SACRAMENTO — Backers of a ballot measure that would require parents to be notified before an abortion is performed on a minor acknowledged Friday that the 15-year-old on which "Sarah's Law" is based had a child and was in a common-law marriage before she died of complications from an abortion in 1994.
Proponents of the measure recently submitted an argument for the state voter guide saying the death of "Sarah" might have been prevented but her parents were not told she had had an abortion and so did not know the reason for her failing health. The proposal, Proposition 4, will appear on California's statewide ballot in November.
For The Record
Los Angeles Times Thursday, August 07, 2008 Home Edition Main News Part A Page 2 National Desk 3 inches; 118 words Type of Material: Correction
'Sarah's Law': In Saturday's California section, a headline did not accurately portray the dispute over California's Proposition 4, a measure calling for parental notification in abortion cases. The headline said, " 'Sarah's Law' would not have aided 'Sarah.' " The article reported that opponents of the proposition have sued to remove from the official voter guide reference to the girl's story, saying that the parental notification law would not have applied in the case of the girl after whom the measure is named. Backers of the initiative dispute that, and said they learned the details after submitting the ballot argument last month and would review the lawsuit before deciding whether to amend the language for the voter guide.
In court papers filed in her home state of Texas after her death, the man with whom she lived declared himself her common-law husband in an effort to secure custody of the child. Texas recognizes common-law marriage and does not view a married 15-year-old as a minor, according to an attorney for Planned Parenthood.
A lawsuit co-sponsored by Planned Parenthood Affiliates and filed Friday in Sacramento County Superior Court asks the secretary of state to remove the girl's story and other information it deemed misleading, including any reference to "Sarah's Law," from the material submitted for the official voter guide.
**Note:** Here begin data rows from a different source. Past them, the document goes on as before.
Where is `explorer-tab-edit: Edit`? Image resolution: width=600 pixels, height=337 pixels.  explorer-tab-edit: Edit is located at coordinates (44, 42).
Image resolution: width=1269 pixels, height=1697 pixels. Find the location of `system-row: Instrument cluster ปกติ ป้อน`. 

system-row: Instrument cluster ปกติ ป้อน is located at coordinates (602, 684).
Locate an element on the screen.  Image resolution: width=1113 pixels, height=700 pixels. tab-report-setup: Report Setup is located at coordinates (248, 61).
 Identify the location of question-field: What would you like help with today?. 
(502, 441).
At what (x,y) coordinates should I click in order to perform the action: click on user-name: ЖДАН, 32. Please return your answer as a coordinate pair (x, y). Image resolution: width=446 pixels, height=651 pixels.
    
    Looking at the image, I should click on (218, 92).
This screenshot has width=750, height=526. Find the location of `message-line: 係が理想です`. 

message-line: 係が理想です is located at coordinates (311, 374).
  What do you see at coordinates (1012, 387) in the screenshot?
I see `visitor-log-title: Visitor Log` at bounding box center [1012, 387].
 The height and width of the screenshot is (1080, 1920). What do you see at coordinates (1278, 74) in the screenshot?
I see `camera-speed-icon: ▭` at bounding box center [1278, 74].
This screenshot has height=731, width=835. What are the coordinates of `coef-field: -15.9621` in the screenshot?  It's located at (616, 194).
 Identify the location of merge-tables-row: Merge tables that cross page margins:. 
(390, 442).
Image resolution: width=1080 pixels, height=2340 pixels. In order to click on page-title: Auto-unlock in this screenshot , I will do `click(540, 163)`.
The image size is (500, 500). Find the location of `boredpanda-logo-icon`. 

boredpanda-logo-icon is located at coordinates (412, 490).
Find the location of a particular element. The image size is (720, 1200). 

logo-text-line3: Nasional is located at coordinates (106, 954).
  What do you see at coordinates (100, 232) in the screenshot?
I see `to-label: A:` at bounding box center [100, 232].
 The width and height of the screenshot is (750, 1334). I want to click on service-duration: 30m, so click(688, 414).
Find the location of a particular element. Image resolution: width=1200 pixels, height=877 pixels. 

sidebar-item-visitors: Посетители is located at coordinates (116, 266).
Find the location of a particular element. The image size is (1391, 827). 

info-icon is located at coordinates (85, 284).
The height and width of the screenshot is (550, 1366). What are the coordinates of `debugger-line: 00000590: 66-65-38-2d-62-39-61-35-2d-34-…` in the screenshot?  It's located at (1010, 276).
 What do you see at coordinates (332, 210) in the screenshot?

"If you can't believe the Sarah story, there's a lot in the ballot argument you can't believe," said Ana Sandoval, a spokeswoman for Planned Parenthood and the campaign against Proposition 4.
Backers of the initiative said they learned the details after submitting the ballot argument last month and would review the lawsuit before deciding whether to amend the language for the voter guide.
"However, she was still 15 and was not equipped to make medical decisions on her own, whether she was living with the father of her child or not," said Erica Little, a spokeswoman for the campaign supporting the proposition.
She confirmed that "Sarah" was Jammie Garcia Yanez-Villegas, who died in Texas in 1994. The name Sarah was used to protect her identity.
"We will modify the way we present Sarah to be accurate with the information," Little said. "But we don't think the use of her story is marred."
Planned Parenthood argues that the Sarah story should be dropped from the voter pamphlet because a parental notification law would not have applied in her case.
Proposition 4 would amend the California Constitution to prohibit abortion for unemancipated minors until 48 hours after a physician notifies the minor's parent or legal guardian.
State voters have twice rejected similar measures.
Supporters of the measure, including Orange County Dist. Atty. Tony Rackauckas, signed a ballot argument that cites "Sarah's" death as an example of why the law is needed.
"Had someone in her family known about the abortion, Sarah's life could have been saved," the supporting argument reads.
Sarah's story was challenged in the rebuttal argument filed for the voter's guide by a group that included Kathy Kneer, president of Planned Parenthood Affiliates of California.
"Nothing in Prop. 4 would have prevented her tragic death," the rebuttal says.